Côté britannique, le cas du Prince Andrew a provoqué une onde de choc majeure. Mis en cause par Virginia Giuffre, qui l’accuse d’agressions sexuelles alors qu’elle était mineure, il a toujours nié les faits. En 2022, il conclut néanmoins un accord financier à l’amiable avec son accusatrice, sans reconnaissance de culpabilité, mettant fin à la procédure civile engagée aux États-Unis. Cette affaire lui a coûté ses titres militaires et ses fonctions officielles au sein de la monarchie.

L’affaire a aussi été marquée par le cas d’Alex Acosta, souvent présenté comme le « diplomate exfiltré » de ce scandale. Procureur fédéral en Floride au moment des faits, il est l’artisan de l’accord judiciaire de 2008 qui permet à Jeffrey Epstein d’éviter des poursuites fédérales lourdes en échange d’une peine très réduite. Longtemps resté dans l’ombre, cet arrangement secret refait surface lors des révélations du Miami Herald en 2018. Entre-temps, Acosta a poursuivi sa carrière jusqu’à devenir secrétaire au Travail dans l’administration de Donald Trump. Sous la pression politique et médiatique, il est contraint de démissionner en juillet 2019. Ce départ forcé illustre, aux yeux de nombreux observateurs, la manière dont certains responsables ont pu être protégés, ou « exfiltrés », malgré leur rôle clé dans l’un des volets les plus controversés de l’affaire Epstein.

Un scandale qui continue de faire trembler les démocraties

Depuis la déclassification progressive des documents liés à Jeffrey Epstein, une multitude de photos et de vidéos du criminel et de son entourage circulent désormais dans les médias.

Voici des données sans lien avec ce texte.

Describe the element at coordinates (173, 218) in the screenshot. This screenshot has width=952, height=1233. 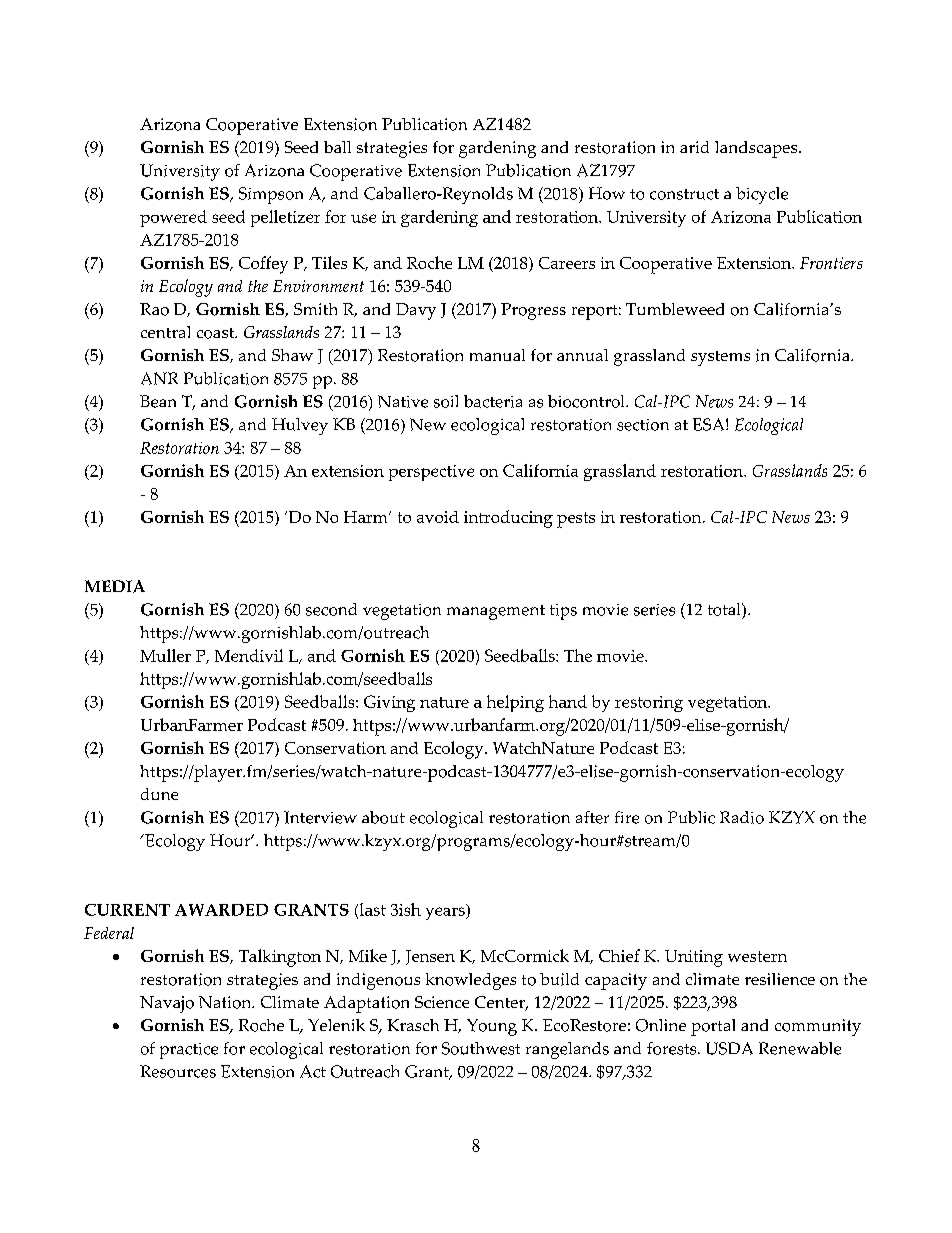
I see `powered` at that location.
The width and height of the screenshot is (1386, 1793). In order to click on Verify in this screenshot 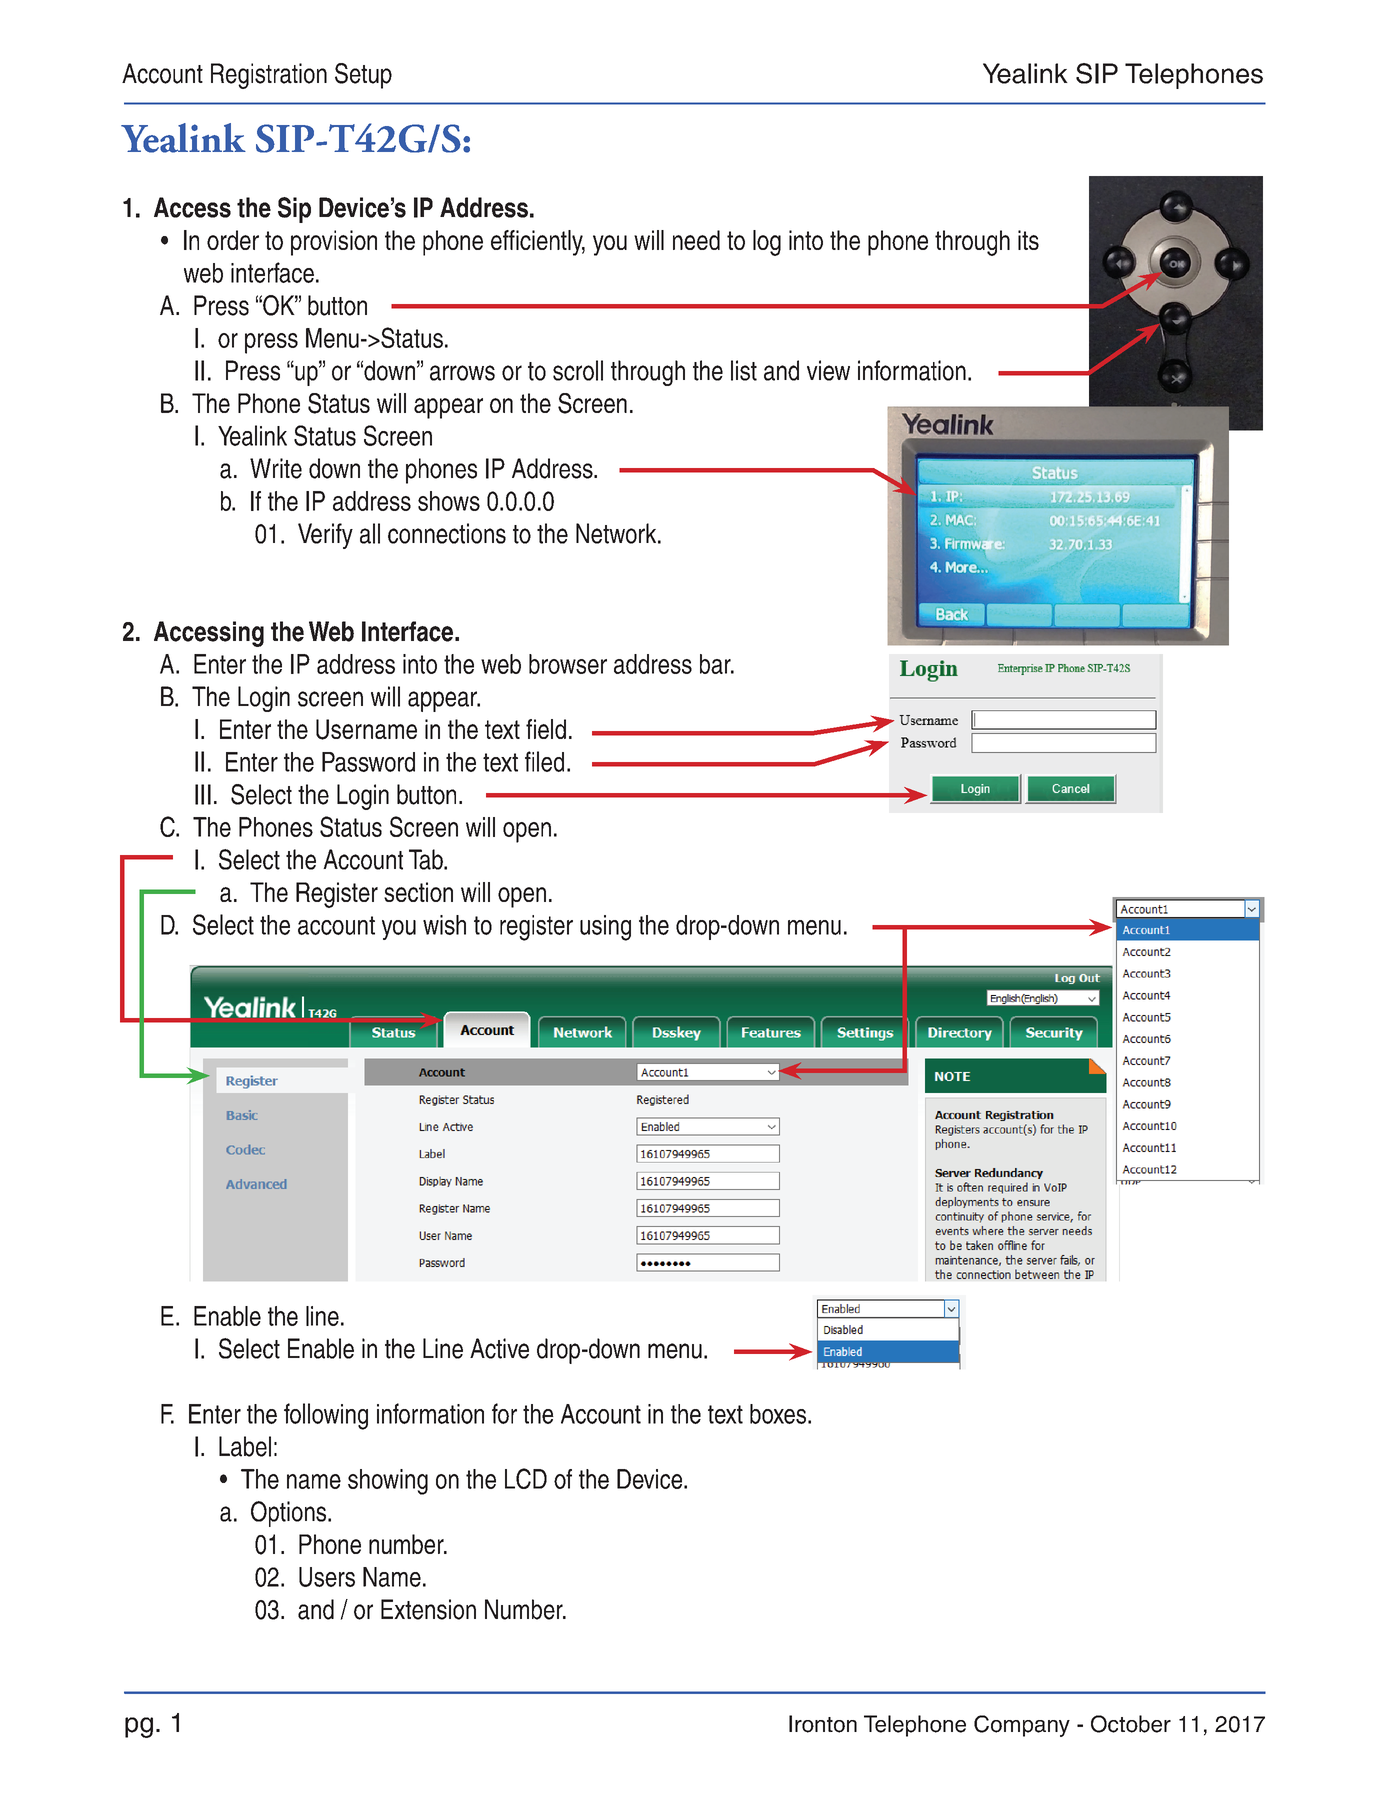, I will do `click(325, 536)`.
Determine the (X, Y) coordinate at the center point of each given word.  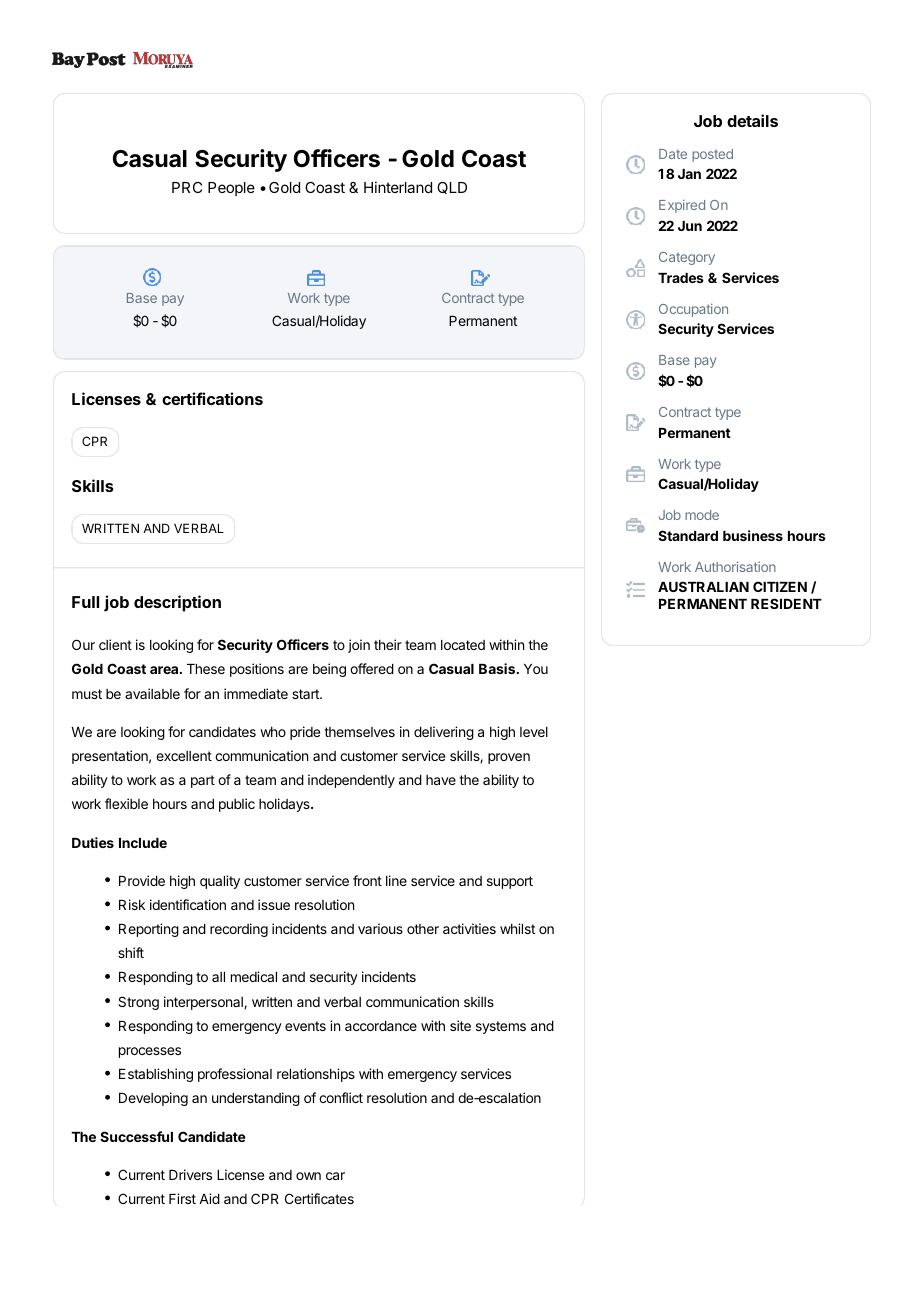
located (463, 645)
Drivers (190, 1174)
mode (702, 515)
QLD (452, 188)
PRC (187, 187)
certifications (212, 398)
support (510, 882)
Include (143, 843)
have (441, 780)
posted (712, 155)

Une exposition massive qui contraste pourtant avec l’appropriation précoce de l’affaire par les sphères complotistes, qui l’ont intégrée à un imaginaire nourri de théories conspirationnistes parfois anciennes, notamment autour de récits à caractère sataniste.

« L’affaire Epstein a été popularisée sur de nombreuses plateformes », analyse le chercheur Dusan Bozalka. « La plus influente, dans la structuration du cadrage complotiste contemporain, reste en grande partie la plateforme 4chan. » Ce site, fondé sur des forums anonymes, voit émerger une communauté qui donnera naissance au mouvement QAnon.

Dans cet écosystème, deux figures se distinguent : d’un côté « Q », un utilisateur anonyme publiant des messages énigmatiques en se présentant comme un proche du pouvoir ; de l’autre, les « Anon », ses suiveurs. « Dès ses premiers messages, Q affirme qu’Epstein appartient à un “État profond” contre lequel Donald Trump serait en lutte », poursuit le chercheur. Dans cette vision, l’affaire devient la preuve d’une corruption généralisée des élites politiques et médiatiques, accusées de dissimuler des crimes d’une ampleur systémique. Epstein y est même décrit comme une figure centrale d’un réseau pédocriminel fantasmé, opérant depuis son île privée.

Ce cadrage, fortement politisé, s’est d’abord construit au bénéfice de Donald Trump. Mais la réalité des documents judiciaires est venue troubler cette lecture. « Trump apparaît lui-même dans certains dossiers. Lorsqu’on joue avec le feu du complotisme, on peut finir par se brûler », souligne Dusan Bozalka.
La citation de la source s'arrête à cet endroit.